The Fate of the Tainos

I am reading Admiral of the Ocean Sea: A Life of Christopher Columbus by Samuel Eliot Morison.  I first met Morison by way of our American History textbook at Duke, Morison and Commager's The Growth of the American Republic (probably the 1962 edition).  Morison was very large in the pantheon of American historians when I was in college.  Morison first published the Columbus biography in 1942, and I had not read it until now.  I am enjoying it, and would recommend it.

Morison admires Columbus, especially as a seaman, but he gives us both the good and the bad.  As to the bad, Morsion writes that "the policies and acts of Columbus for which he alone was responsible began the  the depopulation of the terrestrial paradise that was Hispaniola in 1492. "  Where there may have been as many as 300,000 of the aborigines in 1492, the Tainos, there may not have been as many as 500 remaining by 1548.

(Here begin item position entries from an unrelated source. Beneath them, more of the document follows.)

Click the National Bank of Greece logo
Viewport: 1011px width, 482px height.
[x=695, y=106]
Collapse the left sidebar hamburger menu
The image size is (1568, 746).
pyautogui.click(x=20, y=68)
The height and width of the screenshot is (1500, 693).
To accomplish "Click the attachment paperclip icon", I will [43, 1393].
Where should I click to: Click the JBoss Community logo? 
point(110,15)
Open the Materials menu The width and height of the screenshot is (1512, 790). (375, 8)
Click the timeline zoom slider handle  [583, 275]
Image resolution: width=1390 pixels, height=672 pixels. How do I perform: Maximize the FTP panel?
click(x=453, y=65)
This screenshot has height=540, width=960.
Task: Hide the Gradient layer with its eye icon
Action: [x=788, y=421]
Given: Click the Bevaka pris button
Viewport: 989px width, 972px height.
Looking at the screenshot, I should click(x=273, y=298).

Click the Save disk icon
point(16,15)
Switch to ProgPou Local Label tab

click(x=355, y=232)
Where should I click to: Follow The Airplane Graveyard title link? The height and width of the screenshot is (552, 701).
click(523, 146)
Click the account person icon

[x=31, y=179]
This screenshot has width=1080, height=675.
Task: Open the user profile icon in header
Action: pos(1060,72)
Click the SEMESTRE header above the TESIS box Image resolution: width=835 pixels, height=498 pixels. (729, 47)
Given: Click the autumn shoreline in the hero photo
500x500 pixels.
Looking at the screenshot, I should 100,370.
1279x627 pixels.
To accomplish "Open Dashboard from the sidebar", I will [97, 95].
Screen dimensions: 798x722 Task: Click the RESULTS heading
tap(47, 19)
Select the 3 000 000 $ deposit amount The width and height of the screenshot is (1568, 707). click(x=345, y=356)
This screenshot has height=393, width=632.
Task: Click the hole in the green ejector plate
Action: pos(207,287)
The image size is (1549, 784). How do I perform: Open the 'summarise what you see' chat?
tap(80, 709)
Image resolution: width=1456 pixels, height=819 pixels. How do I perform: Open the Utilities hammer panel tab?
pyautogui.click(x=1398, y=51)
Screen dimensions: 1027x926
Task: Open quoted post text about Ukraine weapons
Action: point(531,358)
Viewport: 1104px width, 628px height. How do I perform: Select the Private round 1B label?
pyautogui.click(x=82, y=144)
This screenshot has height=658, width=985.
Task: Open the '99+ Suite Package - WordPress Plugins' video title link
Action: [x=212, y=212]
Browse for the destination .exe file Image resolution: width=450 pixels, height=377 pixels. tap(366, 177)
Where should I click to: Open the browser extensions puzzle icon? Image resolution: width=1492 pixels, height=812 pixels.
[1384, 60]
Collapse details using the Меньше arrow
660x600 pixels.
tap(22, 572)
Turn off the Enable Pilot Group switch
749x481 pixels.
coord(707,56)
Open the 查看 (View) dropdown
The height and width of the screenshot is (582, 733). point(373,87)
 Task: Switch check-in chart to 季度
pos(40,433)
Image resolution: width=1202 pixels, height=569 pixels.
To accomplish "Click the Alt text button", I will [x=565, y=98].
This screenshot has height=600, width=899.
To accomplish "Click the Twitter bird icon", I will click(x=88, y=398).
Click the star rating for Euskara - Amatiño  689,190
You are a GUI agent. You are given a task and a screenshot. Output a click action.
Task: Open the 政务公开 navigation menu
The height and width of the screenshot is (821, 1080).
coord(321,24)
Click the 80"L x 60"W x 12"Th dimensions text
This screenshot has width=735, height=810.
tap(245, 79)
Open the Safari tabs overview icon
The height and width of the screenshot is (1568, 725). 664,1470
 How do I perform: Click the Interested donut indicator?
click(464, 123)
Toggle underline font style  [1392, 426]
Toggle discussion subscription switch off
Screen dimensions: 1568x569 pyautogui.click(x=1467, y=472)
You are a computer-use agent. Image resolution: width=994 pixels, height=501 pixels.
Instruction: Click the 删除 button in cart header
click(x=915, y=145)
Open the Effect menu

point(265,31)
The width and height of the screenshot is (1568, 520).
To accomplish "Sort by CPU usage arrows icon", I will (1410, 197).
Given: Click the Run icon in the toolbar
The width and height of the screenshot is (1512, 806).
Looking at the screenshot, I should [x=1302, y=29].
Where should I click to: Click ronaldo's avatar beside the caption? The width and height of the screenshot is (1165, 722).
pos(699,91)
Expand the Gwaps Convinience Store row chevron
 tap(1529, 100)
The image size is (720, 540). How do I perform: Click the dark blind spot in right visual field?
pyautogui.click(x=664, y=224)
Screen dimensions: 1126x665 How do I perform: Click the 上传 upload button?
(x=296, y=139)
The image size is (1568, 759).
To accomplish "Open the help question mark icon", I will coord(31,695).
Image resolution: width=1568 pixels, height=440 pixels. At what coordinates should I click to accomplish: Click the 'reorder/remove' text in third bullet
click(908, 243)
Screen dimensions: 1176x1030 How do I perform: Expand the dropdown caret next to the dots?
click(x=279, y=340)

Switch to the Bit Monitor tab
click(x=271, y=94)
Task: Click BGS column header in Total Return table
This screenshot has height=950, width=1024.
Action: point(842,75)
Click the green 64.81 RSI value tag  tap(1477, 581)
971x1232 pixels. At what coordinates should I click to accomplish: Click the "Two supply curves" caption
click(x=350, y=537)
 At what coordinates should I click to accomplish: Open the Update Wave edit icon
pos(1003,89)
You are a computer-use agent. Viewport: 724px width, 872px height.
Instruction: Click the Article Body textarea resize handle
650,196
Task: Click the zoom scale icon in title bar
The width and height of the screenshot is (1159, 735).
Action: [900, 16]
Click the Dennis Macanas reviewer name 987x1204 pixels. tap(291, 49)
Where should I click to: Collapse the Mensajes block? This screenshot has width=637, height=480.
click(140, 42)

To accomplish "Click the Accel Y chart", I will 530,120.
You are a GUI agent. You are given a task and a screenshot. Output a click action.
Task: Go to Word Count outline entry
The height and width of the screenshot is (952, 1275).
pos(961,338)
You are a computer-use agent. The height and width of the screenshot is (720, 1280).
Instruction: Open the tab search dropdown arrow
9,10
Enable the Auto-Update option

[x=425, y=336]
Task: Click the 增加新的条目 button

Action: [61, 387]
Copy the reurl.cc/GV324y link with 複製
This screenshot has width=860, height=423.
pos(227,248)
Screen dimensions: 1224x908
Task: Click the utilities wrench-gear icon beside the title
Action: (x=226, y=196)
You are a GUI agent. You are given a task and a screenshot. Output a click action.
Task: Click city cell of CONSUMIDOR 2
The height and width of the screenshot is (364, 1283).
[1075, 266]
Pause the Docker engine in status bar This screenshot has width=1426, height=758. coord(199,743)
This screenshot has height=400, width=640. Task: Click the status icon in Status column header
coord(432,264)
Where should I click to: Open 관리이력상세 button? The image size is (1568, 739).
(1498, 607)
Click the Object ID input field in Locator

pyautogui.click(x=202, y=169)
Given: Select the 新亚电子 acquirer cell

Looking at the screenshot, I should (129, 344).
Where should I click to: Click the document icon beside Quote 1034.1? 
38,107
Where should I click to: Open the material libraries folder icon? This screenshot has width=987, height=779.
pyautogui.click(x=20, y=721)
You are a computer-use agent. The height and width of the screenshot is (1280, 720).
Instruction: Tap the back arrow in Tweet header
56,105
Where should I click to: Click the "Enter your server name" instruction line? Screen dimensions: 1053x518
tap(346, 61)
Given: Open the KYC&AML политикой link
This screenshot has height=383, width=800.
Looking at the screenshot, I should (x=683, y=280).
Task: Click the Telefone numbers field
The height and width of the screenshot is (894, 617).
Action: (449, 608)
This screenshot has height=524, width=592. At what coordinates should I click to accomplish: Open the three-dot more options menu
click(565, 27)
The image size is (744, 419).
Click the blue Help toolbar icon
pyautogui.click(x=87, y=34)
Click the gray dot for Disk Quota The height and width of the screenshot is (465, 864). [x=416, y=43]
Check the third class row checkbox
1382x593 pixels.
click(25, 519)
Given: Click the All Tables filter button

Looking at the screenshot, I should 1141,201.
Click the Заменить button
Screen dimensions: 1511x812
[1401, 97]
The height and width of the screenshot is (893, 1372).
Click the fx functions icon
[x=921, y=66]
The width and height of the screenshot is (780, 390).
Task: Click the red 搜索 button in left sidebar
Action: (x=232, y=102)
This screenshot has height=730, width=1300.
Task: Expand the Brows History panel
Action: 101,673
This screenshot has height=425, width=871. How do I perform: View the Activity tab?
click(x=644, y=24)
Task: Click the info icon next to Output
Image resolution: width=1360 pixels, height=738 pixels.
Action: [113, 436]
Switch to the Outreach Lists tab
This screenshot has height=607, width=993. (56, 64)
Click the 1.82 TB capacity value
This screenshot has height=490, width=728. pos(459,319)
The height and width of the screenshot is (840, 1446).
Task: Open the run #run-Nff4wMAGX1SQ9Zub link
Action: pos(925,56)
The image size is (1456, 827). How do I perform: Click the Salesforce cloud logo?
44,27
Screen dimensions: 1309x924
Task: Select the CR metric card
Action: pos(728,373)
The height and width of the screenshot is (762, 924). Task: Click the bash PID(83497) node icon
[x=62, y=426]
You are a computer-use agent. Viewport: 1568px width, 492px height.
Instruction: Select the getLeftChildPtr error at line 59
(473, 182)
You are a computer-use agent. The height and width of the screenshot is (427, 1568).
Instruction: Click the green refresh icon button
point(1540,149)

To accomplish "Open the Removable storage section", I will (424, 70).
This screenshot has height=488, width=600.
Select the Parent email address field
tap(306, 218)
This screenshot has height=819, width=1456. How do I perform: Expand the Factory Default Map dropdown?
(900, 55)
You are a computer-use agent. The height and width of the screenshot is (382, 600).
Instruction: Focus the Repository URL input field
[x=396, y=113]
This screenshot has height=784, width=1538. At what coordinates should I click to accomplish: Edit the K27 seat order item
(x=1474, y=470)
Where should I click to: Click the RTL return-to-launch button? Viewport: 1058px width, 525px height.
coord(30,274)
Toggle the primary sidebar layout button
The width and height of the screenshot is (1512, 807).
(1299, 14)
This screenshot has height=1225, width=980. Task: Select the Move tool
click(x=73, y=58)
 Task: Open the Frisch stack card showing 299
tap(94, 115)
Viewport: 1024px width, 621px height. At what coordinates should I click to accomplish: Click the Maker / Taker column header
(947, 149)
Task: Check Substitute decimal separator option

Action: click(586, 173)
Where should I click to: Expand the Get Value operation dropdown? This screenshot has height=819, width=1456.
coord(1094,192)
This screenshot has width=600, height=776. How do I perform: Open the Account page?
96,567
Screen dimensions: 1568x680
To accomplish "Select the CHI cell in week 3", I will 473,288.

Morison wrote his biography as the storm clouds of WWII had gathered and were about to burst.  And so, after he discusses the fate of the Tainos, he immediately adds this little paragraph:

The fate of this gentle and almost defenseless people [the Tainos] offers a terrible example to Americans who fancy they will be allowed to live in peace by people overseas who covet what they have. 

Not so gentle and defenseless, even at this point.